As a Data Warehouse Consultant, I´m often asked the following by customers: “Is it possible to enrich our dimension data with some manually maintained data” and the answer is always “yeah, of course”. However, quite quickly the questions of:
- Who should input this data
- How do I inform that a new dimension value is available
- In which system should the user import this data
- And how can it been done in a user friendly manner
I have successfully used Master Data Services from SQL Server 2012 to manage this challenge.
Master Data Services offer an Excel plugin and a web application that makes it easy for business users to push data to a SQL Server.
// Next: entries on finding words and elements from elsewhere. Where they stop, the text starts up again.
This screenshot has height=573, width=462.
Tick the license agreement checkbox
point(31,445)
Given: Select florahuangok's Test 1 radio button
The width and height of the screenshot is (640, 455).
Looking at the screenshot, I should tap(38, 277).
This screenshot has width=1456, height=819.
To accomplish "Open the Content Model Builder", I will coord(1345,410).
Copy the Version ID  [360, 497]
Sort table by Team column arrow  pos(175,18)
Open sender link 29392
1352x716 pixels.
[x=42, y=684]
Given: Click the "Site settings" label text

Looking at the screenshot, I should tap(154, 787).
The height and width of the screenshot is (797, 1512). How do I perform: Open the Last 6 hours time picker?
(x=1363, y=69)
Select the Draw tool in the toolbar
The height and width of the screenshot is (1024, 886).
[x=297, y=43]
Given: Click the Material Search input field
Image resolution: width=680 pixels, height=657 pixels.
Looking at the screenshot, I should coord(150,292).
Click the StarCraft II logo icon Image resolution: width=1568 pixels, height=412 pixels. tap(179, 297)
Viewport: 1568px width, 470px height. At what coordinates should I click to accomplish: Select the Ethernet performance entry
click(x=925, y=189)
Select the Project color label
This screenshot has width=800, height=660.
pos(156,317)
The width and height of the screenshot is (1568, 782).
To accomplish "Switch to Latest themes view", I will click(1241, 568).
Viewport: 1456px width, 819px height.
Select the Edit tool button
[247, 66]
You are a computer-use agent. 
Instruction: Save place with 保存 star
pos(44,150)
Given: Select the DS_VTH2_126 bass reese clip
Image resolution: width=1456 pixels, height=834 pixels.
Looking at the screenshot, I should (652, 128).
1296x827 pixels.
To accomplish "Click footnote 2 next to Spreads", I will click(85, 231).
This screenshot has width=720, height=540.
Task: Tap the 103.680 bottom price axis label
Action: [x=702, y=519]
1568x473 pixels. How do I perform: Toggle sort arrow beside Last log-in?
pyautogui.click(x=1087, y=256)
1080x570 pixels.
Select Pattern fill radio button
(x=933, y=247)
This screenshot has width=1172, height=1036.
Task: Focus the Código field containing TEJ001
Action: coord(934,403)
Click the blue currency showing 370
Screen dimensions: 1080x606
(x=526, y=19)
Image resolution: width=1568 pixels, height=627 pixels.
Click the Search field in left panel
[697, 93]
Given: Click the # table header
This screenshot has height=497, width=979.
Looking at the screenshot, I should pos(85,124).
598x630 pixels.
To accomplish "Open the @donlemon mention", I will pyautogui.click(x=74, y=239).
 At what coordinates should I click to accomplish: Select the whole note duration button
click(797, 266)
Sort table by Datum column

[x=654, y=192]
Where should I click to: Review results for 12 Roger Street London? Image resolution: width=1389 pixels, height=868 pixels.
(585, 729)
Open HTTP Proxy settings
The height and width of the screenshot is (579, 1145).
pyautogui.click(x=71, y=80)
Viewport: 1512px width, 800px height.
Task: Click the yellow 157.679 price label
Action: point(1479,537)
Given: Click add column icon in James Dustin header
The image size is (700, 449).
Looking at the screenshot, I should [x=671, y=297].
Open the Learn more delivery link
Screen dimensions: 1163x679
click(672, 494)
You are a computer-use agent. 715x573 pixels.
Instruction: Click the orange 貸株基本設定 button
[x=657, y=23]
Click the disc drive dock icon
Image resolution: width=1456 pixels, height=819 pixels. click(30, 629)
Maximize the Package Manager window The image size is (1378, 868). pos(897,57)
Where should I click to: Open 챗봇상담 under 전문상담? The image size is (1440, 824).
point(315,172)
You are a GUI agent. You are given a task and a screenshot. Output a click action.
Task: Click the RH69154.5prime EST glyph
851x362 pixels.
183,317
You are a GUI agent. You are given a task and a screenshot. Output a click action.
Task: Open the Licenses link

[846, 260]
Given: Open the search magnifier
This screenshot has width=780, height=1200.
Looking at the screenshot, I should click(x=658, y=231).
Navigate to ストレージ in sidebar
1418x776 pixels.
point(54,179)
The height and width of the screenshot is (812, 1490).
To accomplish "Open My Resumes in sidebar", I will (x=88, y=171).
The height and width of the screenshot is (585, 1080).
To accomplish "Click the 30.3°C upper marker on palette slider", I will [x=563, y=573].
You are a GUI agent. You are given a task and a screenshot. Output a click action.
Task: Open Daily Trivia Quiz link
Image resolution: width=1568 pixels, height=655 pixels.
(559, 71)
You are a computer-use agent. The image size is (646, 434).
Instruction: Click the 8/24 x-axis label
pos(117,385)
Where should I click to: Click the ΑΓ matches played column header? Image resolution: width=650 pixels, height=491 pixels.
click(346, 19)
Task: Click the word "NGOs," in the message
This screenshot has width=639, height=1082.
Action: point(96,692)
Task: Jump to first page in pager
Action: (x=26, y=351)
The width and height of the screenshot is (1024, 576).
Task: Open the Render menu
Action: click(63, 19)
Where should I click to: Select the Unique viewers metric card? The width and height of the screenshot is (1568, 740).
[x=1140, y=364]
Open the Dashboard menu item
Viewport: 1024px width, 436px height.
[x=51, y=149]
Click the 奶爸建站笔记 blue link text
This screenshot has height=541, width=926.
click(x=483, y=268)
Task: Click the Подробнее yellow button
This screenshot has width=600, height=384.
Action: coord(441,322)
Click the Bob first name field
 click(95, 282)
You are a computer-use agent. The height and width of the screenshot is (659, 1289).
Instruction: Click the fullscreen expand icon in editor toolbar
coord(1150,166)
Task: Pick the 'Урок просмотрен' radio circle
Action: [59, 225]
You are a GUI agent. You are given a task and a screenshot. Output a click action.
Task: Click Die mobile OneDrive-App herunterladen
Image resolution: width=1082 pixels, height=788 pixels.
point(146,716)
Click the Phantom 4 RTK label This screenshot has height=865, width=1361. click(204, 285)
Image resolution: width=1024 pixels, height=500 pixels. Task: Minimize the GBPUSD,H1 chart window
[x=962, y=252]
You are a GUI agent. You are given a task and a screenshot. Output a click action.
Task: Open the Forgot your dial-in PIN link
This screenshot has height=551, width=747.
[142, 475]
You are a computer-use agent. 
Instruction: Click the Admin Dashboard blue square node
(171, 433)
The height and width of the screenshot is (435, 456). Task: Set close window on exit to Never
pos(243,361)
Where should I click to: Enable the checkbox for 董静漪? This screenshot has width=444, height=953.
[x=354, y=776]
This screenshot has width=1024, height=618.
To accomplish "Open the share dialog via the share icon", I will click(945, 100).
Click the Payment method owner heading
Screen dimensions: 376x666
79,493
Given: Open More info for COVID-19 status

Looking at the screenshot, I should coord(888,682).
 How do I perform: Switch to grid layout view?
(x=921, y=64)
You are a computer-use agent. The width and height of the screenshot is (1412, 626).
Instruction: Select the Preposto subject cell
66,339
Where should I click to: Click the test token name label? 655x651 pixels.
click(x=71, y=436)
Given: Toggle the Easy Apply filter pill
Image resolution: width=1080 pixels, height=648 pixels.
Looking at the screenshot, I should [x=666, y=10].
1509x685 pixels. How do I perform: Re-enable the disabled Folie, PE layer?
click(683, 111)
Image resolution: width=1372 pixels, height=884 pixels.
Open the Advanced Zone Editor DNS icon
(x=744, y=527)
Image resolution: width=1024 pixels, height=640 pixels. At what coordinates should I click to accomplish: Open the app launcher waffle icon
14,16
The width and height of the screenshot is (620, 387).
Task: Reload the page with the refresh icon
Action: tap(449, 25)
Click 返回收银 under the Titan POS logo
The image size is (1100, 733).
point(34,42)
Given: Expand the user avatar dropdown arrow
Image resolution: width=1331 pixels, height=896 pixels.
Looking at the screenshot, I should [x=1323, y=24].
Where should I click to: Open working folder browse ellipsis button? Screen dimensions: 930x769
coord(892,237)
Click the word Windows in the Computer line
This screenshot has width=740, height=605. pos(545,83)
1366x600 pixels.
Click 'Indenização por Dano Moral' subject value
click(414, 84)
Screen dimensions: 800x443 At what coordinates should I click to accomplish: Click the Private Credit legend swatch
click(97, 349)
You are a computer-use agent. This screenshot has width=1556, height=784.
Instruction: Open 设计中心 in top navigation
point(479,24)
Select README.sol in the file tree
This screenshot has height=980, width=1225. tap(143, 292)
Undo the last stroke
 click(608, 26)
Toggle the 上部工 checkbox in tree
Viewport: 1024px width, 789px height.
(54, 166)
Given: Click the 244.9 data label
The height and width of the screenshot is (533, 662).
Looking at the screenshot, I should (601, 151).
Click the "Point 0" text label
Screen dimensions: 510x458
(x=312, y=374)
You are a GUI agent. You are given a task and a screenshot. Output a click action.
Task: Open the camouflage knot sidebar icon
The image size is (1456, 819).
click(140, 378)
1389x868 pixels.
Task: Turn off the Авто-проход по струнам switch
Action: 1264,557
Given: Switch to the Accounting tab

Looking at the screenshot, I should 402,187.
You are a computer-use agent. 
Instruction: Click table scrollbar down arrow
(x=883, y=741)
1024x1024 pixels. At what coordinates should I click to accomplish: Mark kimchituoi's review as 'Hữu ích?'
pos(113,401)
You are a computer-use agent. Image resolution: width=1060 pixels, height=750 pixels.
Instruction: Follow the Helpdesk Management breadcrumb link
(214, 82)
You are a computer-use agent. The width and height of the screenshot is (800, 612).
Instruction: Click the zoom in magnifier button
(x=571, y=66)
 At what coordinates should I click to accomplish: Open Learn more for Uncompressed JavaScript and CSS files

This tutorial will focus on the Excel plugin for pushing data.
This blog post will explain how you can push data from your SQL Server to your MDS implementation, thereby making it possible for the business user to enrich the data.
I have created an MDS entity as follows:
I would now like to push a new data row from my Data Warehouse solution to the MDS Entity, thereby making it possible for the business user to fill out the “MyMdsColumn” value. My DW table looks as follows:
Notice that row number 3 does not exists in the MDS entity.
The SSIS Package
I have created an SSIS package that looks as follows:
The control flow consists of a data flow that pushes data to the MDS entity. An Execute SQL Task that starts the import batch in the MDS solution (more on that later)
The data flow consist of an OLE DB Source that collects the data from the table, a Derived Column component that sets the required setting for the MDS and finally an OLE DB Destination that inserts the data in an MDS stage table.
The import process
MDS will automatically create a staging table for you when you create a new entity in MDS. The staging table is placed under the schema [stg] and is named as your entity´s name concatenated with “_Leaf”.
This table serves as a temporary repository before the data is processed against the MDS entity.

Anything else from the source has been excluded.